• **ABOUT THIS EXERCISE**
One number is the whole answer: the tally of lines in the records below that contain "link".

Records from a collection:
↓

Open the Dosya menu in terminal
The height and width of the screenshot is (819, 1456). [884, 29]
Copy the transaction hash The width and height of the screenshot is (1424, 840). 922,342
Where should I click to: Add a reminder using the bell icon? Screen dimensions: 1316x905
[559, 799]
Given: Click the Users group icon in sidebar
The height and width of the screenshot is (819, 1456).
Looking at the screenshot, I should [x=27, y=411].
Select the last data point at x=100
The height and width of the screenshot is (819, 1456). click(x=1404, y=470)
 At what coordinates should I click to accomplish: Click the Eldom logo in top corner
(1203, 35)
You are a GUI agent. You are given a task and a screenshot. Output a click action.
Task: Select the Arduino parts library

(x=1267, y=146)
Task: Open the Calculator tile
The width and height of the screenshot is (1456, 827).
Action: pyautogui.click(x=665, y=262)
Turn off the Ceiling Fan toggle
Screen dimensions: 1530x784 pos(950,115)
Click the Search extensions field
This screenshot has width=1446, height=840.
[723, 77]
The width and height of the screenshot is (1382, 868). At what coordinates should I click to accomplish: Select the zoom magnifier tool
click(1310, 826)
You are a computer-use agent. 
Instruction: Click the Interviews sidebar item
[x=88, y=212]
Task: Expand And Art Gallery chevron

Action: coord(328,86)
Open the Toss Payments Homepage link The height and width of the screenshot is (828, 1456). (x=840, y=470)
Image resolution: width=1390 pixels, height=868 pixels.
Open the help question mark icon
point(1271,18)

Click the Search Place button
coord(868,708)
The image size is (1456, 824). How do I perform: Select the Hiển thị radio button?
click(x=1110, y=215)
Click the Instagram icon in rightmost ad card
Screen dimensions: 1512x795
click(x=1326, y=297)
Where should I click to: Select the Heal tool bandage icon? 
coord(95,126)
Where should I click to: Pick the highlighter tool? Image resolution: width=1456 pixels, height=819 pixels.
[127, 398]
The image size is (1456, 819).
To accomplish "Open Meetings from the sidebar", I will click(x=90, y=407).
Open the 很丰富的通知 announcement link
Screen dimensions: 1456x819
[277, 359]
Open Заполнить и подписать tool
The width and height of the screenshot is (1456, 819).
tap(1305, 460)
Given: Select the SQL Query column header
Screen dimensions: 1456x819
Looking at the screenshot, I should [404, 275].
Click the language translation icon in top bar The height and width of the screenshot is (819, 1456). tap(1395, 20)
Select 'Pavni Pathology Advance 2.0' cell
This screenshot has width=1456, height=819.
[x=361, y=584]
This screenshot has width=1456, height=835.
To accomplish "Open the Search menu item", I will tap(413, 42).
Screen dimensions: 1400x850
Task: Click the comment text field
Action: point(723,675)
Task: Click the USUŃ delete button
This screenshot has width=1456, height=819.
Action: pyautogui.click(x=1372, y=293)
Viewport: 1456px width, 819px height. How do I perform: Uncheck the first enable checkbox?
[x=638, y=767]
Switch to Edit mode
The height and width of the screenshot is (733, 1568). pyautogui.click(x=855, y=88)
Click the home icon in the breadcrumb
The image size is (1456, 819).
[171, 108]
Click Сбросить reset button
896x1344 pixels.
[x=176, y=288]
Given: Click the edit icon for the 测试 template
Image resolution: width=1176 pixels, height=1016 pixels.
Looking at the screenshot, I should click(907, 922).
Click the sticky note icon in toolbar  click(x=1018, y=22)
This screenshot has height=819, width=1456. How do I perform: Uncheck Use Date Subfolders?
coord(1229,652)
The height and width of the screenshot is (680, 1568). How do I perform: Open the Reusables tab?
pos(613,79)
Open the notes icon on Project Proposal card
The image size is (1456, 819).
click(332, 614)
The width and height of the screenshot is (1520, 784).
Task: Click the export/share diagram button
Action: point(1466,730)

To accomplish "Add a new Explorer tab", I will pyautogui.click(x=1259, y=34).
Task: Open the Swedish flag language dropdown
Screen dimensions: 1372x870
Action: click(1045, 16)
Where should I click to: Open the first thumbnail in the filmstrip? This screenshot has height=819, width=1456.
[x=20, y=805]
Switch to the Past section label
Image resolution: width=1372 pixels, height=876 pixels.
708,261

↑

• **RESPONSE TO THE EXERCISE**
2